Dzieci igrają z życiem

Dzieci z ubogich dzielnic w miastach na Górnym Śląsku codziennie ryzykują życie. Ich zabawy często są skrajnie niebezpieczne. Nic sobie z tego nie robią. – To nasz klimat – mówią.

W czasie wakacji, i teraz, kiedy zaczęły się lekcje w szkole, chłopcy z górnośląskich miast wolny czas zapełniają sobie sami. Jedni lubią czatować przy tunelu kolejowym i na moment przed tym, gdy wjedzie tam pociąg, kryć się w ściennych wnękach. To sport ekstremalny, wyjaśniają. Inni wolą ryzykowną jazdę rowerem po kopalnianych hałdach, które z racji swej stromizny mogłyby być miejscem zawodów w kolarstwie górskim. Gdy dni ciepłe, biegną nad stawy na pokopalnianych terenach i skaczą ze zbudowanych z czego się da skoczni do wody, która kryje niebezpieczne konary drzew, kawały betonu, kamienie. Niewielu uczestniczy w zajęciach, które są dla nich organizowane. Z jednej strony, takich miejsc, gdzie mogą po lekcjach pograć w ping ponga albo porysować jest niewiele, z drugiej wielu po prostu woli włóczyć się po okolicy. Tam znajdują swoje świetlice – na przykład opuszczone budowle poprzemysłowe. Mali chłopcy piją tam piwo, palą papierosy, które kupują za to, co dostaną w skupie złomu. Instytucje, które zajmują się organizowaniem opieki nad dziećmi nie nadążają za nimi. Danuta Piątek, dyrektorka Ośrodka Pomocy Społecznej w Świętochłowicach, była zaskoczona i przerażona filmem o zabawie we wskakiwanie do tunelu. Nie wiedziała, że chłopcy robią takie rzeczy. Przyznała, że inspektorzy nie sprawdzali, co w tak niebezpiecznych miejscach robią dzieci.
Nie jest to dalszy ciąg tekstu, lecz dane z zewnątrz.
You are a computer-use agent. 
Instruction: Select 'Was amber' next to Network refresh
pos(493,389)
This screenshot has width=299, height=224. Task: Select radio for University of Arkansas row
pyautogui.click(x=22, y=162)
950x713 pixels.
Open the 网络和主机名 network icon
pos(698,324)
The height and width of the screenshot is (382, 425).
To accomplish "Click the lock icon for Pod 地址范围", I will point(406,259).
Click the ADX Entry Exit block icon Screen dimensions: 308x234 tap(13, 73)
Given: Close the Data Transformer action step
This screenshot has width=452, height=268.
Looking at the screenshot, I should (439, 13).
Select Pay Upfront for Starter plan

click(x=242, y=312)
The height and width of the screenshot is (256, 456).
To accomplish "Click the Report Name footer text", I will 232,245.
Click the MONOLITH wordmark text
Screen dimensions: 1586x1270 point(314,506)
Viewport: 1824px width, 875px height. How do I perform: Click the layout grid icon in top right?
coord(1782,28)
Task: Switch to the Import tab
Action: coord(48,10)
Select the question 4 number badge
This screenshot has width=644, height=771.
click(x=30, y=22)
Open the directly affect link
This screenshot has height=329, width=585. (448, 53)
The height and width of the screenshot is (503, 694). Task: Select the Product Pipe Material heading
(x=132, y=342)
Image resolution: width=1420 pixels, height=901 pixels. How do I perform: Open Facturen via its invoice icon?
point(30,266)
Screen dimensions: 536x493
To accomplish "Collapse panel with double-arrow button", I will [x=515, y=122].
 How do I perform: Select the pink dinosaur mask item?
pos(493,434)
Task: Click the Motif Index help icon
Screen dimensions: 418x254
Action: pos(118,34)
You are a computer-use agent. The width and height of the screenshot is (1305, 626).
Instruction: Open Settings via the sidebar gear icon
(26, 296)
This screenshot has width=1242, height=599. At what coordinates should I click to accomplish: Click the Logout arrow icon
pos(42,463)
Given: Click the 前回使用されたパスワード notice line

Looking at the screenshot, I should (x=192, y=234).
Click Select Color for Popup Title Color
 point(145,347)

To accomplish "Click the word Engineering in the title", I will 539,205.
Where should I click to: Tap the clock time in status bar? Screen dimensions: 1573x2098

Marek Króliczek, rzecznik Urzędu Miejskiego w Świętochłowicach po obejrzeniu filmu zapewnił, że przekaże właściwym służbom informacje, tak by podjęły stosowne interwencje i dopilnowały choćby, by zabezpieczono niebezpieczne tereny. Takie na przykład, jak pokopalniane stawy, których właściciele z reguły nie interesują się skaczącymi ”na główkę” do wody malcami.